Mirroring aside, is my understanding correct that the norm is shifting (or has shifted) from having a BSD disklabel (with all the partitions you need: boot, root, swap, etc) inside of a single MBR "slice" (with some sort of bootloader in the MBR pointing to the boot slice in the disklabel) to a GPT setup? (which generally is encapsulated within a "protective MBR")

What I'm still a bit confused about what happens when a gmirror is created on an existing UFS filesystem. Is it destructively shrunk automatically to fit the metadata after?

(and then as a follow up to that, does the "gm0" "provider" include that metadata, or is it just the disk up to that?)

 

[wblock@]

Mirroring aside, is my understanding correct that the norm is shifting (or has shifted) from having a BSD disklabel (with all the partitions you need: boot, root, swap, etc) inside of a single MBR "slice" (with some sort of bootloader in the MBR pointing to the boot slice in the disklabel) to a GPT setup?

Yes.

(which generally is encapsulated within a "protective MBR")

No, the PMBR doesn't really encapsulate anything (although it appears as a one-slice MBR of max 2T size), it's just a backwards-compatibility thing to boot a GPT disk on a standard BIOS.
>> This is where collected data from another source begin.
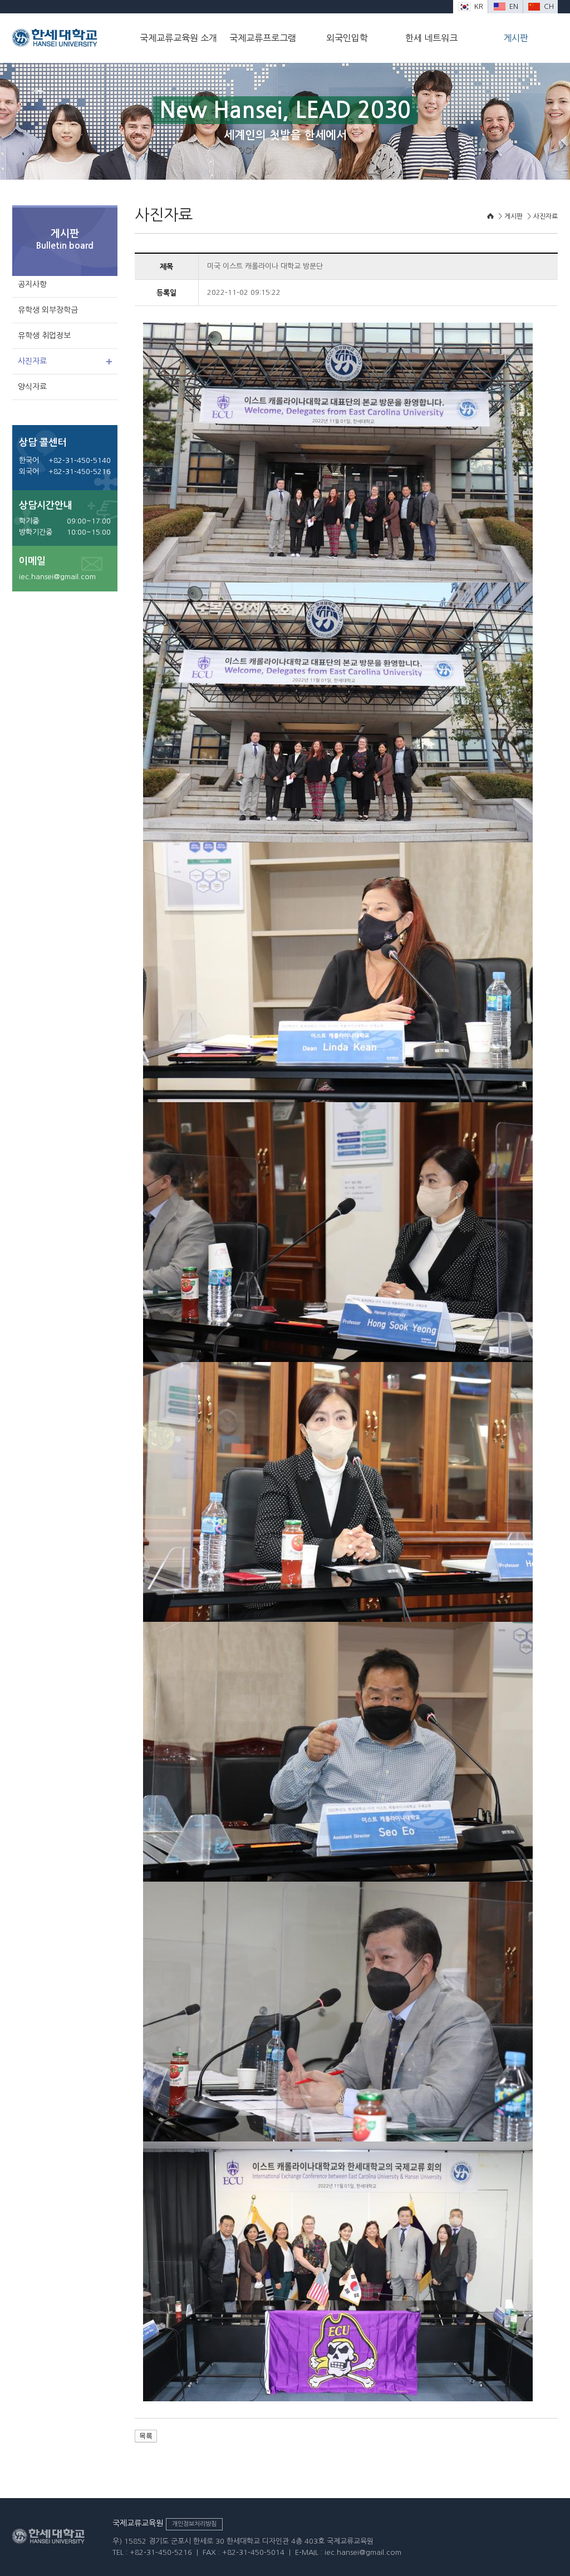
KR (478, 6)
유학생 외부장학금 (48, 310)
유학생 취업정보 (44, 335)
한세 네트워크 (431, 37)
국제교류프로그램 (262, 37)
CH (549, 6)
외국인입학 (347, 37)
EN (513, 6)
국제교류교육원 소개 (178, 37)
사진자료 (32, 361)
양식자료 (32, 387)
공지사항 (32, 284)
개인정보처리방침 (194, 2524)
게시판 (515, 37)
What I'm still a bit confused about what happens when a gmirror is created on an existing UFS filesystem. Is it destructively shrunk automatically to fit the metadata after?

A mirror is a container, with the filesystem inside it. The mirror is created first, then the filesystem is created inside that container. Unfortunately, the Handbook procedure takes a shortcut that overwrites the last block of an existing filesystem with the mirror metadata. That's a quick and well-intentioned hack. A better way to do that: http://lists.freebsd.org/pipermail/freebsd-doc/2012-January/019449.html

(and then as a follow up to that, does the "gm0" "provider" include that metadata, or is it just the disk up to that?)

It's a container. The metadata is outside it ("meta"). Compare the size in sectors of the mirror with the size in sectors of the raw device.

 

[ctengel]

Thanks. Not quite sure why that idea didn't occur to me initially (create second disk as part of a single disk "mirror", dump everything over, add the first disk to the mirror)

 

[phoenix]

This page is also much nicer than the Handbook pages on gmirror. And the scripts provided make it super simple to play around with, and to copy configurations around between systems. I used it for the first 3 storage boxes I made (UFS on gmirror on CF disks).